How to achieve 50 percent reduction in offshore drilling costs

By Guus Aerts, Anders Brun, and Marte Jerkø

As oil prices have halved, operators are trying to transform their cost base. Under certain conditions the reduction potential can be as high as 50 percent.

Returns on capital in the oil and gas (O&G) sector have halved since 2007, and even when the price of oil was $100 USD/bbl many operators were struggling to fulfill their capital commitments. Now that the oil price has halved, it is clearer than ever before that there is a strong need for operators to transform their cost base. And well delivery, which on average accounts for 40 percent to 50 percent of the capital spending for exploration and production, is a good starting point. McKinsey believes that the reduction potential can be as high as 50 percent when multiple levers can be optimized simultaneously.

Most operators have tried to curb their capital costs, most recently and particularly what they spend on drilling. Several operators have succeeded by focusing on operational improvements, such as reducing non-productive time (NPT), optimizing procurement practices or by better managing performance.

Through our services to various operators around the globe, McKinsey has come to believe that in certain cases, it can be possible to achieve up to a 50 percent reduction on a costs per well basis across a portfolio of offshore wells. The full potential, however, depends on current performance and can only be achieved when an operator employs in concert most or all of the cost-reduction levers we present here. Such an undertaking takes a great deal of effort and may generate resistance, but the potential upside obviously is huge.

Fifty percent reduction of offshore drilling spend is possible

For an average offshore O&G operator, drilling and completion (D&C) accounts for about 40 percent to 50 percent of total capital expenditure; for many onshore operators, D&C expenditures can be as high as 65 percent. These costs include different types of wells; production, development and exploration, and sometimes plugging and slot recovery too. On average, half of this cost is in leasing rigs and the remaining half is in equipment, engineering services, consumables, and project management. For offshore wells, about 70 percent to 80 percent of these costs are time related, suggesting that any compression in delivery time will have a direct benefit to the bottom line.
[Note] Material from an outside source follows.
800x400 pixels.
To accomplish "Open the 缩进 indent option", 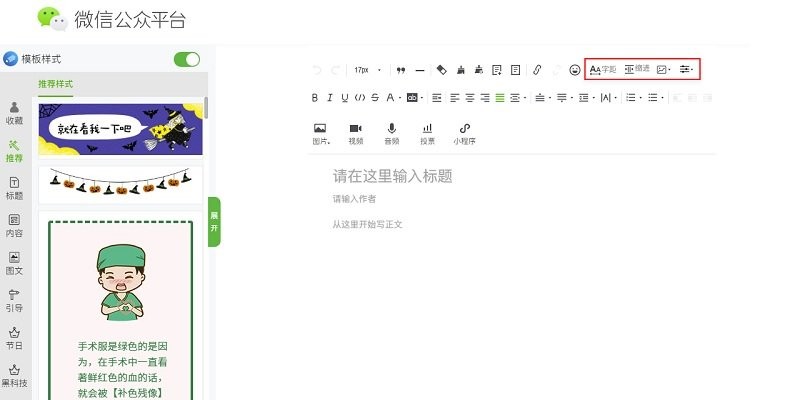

The average costs of an offshore well have risen by 200 percent to 250 percent since 2007. Key contributors to this increase are:

  • Higher rig rates (100 percent to 150 percent of the increase, in certain basins and rig classes even more.)

  • Higher well and completion costs (25 percent to 50 percent) driven by a greater use of expert services, more complex designs, and more expensive technologies.

  • Process inefficiencies (50 percent to 75 percent) related to engineering productivity issues, last-minute changes, weak-performance cultures, and broken learning curves.

Several cases have shown us that operators can achieve cost reductions of up to 20 percent by optimizing even a limited set of levers. For example:

  • One company operating mainly in the Gulf of Mexico achieved a 19 percent reduction in average offshore well costs simply through a structured and ambitious effort to improve its procurement and supply chain. It achieved this reduction in large part by simplifying well design and encouraging competition among its vendors for commodity services and products.

  • A large international operator achieved a 16 percent average reduction in D&C costs across a portfolio of over 100 offshore wells. It set strict targets for acceptable well costs and pruned specifications and designs accordingly. In order to assure quality, it based its revised specifications on documented industry practices and standards and had them reviewed by an internal board of drilling specialists before it applied them to the procurement process.

The exhibit summarizes potential well-cost reduction measures across many operators and illustrates how an all-inclusive and concerted effort can realize improvements that many may believe impossible.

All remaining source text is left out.